Activity
Pull every line with "Conferences" from the data.

[Records]

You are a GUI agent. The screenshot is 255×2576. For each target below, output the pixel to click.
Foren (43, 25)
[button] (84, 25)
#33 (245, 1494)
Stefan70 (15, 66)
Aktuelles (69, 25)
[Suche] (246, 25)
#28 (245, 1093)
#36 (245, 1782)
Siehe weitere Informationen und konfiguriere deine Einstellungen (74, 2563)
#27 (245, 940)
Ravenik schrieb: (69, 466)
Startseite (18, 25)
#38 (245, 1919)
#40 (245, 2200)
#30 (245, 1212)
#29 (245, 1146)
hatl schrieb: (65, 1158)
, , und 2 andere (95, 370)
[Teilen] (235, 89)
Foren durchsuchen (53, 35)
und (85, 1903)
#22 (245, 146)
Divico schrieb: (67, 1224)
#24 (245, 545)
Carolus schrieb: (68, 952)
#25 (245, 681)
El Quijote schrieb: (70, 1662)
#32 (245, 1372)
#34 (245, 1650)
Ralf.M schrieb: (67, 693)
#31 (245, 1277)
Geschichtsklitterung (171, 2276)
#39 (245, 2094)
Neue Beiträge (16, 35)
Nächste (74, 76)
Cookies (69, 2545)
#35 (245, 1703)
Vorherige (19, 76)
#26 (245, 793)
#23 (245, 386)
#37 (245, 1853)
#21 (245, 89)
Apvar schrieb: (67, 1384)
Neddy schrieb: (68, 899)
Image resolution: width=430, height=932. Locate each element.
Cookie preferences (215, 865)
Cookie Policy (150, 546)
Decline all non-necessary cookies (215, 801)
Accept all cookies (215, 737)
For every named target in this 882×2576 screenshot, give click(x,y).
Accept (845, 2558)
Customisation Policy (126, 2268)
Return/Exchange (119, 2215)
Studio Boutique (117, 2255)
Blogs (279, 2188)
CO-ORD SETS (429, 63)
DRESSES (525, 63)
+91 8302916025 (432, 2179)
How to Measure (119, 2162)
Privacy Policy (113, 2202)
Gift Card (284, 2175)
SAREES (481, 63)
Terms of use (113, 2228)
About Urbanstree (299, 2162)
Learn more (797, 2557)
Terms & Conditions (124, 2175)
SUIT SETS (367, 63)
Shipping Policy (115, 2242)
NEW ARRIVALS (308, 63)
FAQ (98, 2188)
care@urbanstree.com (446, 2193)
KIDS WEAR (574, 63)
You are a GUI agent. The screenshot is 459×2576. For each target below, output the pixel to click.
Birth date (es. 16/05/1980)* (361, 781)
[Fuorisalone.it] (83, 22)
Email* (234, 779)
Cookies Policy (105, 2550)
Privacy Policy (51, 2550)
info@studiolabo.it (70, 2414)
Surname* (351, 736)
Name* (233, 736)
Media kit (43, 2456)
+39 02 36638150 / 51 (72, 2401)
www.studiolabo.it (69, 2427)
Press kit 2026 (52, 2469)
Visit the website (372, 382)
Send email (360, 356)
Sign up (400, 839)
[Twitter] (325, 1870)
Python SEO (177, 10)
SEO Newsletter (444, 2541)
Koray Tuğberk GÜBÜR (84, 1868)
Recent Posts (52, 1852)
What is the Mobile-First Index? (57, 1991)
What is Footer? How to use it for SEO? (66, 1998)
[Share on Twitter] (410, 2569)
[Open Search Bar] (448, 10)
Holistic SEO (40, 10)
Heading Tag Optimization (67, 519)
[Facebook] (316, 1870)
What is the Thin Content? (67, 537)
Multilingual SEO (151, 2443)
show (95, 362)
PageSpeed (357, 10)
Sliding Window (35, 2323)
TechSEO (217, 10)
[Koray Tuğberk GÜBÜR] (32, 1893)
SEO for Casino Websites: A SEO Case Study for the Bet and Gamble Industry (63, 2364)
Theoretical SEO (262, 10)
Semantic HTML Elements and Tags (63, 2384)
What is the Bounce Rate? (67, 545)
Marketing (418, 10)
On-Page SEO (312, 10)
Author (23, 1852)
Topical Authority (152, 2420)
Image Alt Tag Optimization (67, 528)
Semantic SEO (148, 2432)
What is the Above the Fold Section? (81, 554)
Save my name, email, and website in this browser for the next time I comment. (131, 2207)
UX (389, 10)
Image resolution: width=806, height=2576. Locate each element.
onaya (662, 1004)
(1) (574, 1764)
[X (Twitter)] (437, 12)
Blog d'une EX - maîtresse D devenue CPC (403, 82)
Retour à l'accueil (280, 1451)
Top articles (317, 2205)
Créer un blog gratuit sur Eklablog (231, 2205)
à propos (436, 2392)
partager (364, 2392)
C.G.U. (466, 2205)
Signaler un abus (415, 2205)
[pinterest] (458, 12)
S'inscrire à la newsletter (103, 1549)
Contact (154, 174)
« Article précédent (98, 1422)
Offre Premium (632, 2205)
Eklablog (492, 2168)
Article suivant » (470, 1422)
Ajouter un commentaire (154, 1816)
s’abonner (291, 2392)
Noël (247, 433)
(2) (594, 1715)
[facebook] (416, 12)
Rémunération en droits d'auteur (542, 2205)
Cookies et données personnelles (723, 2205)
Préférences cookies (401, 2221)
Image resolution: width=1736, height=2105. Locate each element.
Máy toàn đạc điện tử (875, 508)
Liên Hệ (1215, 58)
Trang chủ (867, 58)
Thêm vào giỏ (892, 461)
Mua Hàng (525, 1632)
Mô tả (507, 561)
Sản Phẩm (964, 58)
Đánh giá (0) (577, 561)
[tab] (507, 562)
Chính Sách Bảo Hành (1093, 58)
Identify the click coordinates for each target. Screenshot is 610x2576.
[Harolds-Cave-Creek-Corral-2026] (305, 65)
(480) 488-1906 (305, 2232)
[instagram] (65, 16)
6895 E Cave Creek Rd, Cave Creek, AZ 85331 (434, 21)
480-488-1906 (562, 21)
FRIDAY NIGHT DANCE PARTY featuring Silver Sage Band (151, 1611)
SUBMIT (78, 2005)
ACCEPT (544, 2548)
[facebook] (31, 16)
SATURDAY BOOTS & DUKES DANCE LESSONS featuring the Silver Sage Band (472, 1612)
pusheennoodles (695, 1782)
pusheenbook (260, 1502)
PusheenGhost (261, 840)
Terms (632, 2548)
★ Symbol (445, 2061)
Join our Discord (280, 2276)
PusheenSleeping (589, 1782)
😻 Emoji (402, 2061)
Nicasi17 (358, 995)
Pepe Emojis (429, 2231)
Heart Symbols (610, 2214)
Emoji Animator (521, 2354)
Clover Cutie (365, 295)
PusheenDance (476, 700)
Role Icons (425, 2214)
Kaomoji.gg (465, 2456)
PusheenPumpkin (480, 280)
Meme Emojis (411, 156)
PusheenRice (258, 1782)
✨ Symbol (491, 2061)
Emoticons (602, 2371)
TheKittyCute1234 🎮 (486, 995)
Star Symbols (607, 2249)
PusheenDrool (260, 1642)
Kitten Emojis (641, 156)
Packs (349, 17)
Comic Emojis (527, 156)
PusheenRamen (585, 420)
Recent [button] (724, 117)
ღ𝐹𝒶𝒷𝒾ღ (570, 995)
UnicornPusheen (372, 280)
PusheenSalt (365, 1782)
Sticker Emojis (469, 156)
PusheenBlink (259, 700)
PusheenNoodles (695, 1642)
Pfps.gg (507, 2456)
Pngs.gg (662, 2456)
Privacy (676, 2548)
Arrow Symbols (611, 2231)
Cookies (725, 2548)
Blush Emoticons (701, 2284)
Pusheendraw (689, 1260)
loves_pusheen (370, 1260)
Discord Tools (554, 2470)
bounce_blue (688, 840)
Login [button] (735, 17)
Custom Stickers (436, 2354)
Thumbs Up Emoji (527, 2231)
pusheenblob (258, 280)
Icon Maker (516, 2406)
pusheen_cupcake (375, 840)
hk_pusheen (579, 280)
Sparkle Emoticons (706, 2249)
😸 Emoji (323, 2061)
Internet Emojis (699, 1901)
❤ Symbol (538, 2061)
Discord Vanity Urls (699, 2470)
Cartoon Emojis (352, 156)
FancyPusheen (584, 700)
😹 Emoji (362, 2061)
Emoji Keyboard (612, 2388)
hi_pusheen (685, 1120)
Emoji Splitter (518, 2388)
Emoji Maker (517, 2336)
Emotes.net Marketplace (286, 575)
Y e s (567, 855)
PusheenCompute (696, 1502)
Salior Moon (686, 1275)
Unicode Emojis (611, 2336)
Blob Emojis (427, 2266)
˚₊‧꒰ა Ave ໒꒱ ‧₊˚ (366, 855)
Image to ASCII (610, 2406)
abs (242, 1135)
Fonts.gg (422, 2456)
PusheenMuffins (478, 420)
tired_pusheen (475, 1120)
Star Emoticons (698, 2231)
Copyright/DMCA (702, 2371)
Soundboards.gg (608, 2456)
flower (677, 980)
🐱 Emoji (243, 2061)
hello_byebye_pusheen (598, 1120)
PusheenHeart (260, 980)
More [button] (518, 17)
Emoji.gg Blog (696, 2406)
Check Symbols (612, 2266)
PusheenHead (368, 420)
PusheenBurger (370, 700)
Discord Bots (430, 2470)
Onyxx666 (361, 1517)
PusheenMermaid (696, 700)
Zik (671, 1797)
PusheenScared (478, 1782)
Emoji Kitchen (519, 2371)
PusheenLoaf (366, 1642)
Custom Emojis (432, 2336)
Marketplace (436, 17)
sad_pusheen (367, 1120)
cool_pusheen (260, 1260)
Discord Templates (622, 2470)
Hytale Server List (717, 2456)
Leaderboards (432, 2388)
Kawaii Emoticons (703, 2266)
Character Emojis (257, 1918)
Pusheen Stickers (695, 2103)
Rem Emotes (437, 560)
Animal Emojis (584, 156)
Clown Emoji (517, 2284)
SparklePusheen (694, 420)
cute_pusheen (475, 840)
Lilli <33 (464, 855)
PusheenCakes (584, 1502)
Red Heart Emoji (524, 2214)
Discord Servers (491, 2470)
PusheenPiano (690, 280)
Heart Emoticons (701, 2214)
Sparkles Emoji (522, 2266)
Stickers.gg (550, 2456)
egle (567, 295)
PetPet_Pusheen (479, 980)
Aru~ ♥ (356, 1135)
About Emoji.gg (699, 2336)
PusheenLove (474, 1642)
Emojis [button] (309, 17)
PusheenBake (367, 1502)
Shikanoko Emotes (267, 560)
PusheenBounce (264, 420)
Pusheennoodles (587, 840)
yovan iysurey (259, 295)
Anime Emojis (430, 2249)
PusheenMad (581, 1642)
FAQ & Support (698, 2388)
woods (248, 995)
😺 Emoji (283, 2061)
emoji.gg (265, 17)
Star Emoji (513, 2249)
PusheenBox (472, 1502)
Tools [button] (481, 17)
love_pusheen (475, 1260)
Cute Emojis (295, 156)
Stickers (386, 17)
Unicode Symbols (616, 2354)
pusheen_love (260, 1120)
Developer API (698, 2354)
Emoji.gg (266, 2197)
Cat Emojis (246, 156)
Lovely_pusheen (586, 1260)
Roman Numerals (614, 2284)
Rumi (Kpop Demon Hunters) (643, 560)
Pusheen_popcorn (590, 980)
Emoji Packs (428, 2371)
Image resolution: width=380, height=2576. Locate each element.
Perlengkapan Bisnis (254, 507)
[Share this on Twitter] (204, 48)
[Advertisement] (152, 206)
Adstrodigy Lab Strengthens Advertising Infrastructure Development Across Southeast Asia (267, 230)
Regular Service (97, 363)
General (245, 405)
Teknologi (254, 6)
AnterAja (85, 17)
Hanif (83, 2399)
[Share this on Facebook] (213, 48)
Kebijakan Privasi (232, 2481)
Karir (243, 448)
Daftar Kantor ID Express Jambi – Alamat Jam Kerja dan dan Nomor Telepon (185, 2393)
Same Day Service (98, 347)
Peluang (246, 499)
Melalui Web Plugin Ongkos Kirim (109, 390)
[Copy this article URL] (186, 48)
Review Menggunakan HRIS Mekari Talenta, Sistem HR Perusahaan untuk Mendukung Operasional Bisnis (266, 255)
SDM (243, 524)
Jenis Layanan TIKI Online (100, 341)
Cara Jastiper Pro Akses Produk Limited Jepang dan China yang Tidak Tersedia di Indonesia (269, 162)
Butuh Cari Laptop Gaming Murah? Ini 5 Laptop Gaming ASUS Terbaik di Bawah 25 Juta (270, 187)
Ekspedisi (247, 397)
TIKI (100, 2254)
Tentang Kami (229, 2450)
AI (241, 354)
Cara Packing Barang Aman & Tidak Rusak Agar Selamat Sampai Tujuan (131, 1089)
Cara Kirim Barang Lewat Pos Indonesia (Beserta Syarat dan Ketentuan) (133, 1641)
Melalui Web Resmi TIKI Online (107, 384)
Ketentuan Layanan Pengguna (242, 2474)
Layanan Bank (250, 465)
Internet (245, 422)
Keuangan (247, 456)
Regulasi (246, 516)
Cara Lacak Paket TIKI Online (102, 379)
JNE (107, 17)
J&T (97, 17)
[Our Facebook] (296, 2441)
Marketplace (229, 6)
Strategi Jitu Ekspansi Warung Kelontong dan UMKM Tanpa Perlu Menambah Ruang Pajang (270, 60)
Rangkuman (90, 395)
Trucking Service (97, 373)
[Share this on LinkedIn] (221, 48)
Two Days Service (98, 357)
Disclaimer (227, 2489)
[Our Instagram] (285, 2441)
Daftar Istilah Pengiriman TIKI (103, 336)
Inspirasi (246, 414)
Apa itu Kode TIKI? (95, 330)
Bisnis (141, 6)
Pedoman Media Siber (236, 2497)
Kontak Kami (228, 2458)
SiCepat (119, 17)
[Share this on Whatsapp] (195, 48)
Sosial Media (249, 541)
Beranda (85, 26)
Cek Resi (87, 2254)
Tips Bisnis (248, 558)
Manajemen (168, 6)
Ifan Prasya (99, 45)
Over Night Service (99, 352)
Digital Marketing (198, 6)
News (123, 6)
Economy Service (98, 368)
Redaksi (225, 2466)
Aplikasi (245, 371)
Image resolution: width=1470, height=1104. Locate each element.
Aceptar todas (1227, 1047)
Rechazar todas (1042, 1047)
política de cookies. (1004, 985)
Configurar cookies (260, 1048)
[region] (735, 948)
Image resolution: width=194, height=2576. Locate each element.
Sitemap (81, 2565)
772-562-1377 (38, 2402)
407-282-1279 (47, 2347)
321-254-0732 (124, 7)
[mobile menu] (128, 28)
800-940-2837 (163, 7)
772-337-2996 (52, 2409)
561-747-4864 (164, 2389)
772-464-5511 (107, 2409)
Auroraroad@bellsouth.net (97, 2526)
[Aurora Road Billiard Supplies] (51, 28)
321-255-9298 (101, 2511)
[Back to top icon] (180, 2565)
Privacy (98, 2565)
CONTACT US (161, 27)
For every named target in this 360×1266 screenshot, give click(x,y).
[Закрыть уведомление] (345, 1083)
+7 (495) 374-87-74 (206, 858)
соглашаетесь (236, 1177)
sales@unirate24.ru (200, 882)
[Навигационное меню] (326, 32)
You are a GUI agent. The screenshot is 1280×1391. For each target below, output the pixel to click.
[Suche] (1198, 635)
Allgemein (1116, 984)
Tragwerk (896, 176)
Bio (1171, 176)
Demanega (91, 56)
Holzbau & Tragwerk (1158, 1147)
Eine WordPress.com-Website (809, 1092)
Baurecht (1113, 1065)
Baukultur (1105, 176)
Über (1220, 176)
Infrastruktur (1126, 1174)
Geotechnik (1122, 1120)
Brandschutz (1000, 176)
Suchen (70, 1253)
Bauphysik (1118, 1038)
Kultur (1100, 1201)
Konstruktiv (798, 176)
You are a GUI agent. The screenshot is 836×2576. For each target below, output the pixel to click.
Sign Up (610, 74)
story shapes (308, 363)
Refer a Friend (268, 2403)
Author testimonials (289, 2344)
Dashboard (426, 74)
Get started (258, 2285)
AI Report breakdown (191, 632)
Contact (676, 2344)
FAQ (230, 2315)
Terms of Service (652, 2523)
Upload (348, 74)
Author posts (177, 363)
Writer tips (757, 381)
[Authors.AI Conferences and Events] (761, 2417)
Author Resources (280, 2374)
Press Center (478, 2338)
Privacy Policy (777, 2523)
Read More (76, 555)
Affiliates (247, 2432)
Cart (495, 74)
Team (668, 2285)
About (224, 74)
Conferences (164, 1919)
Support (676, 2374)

[/Records]

Expected answer
[Authors.AI Conferences and Events] (761, 2417)
Conferences (164, 1919)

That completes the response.